Stored records:

::::::::

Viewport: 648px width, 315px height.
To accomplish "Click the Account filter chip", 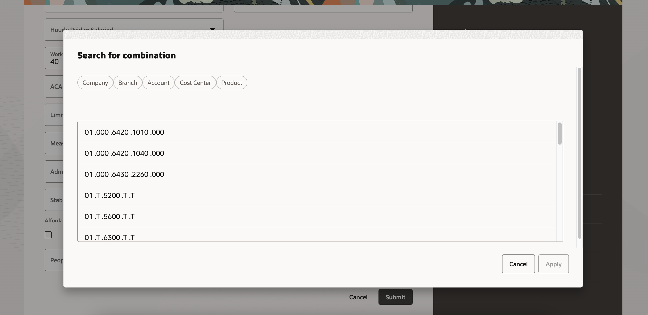I will pos(158,83).
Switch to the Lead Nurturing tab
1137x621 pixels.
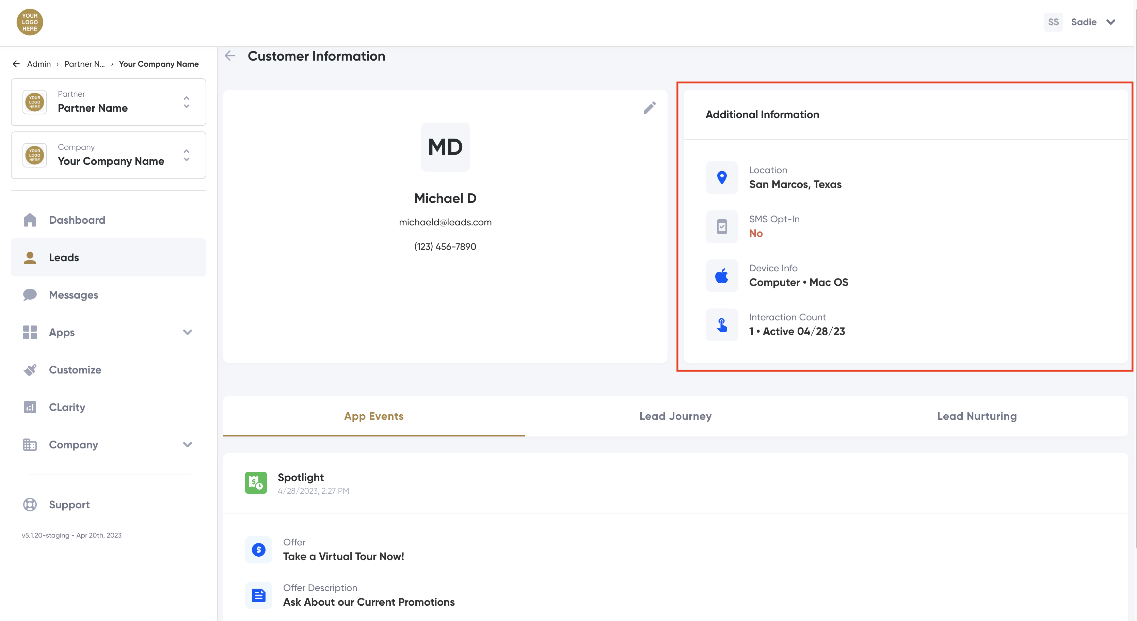(977, 416)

::::::::

**TASK GOAL**
Retype, word for word, the lines from the one with "Switch to the Lead Nurturing tab" through the last line of the entries above, and only those lines. Leave pictures out.

**YOUR SOLUTION**
Switch to the Lead Nurturing tab
1137x621 pixels.
(977, 416)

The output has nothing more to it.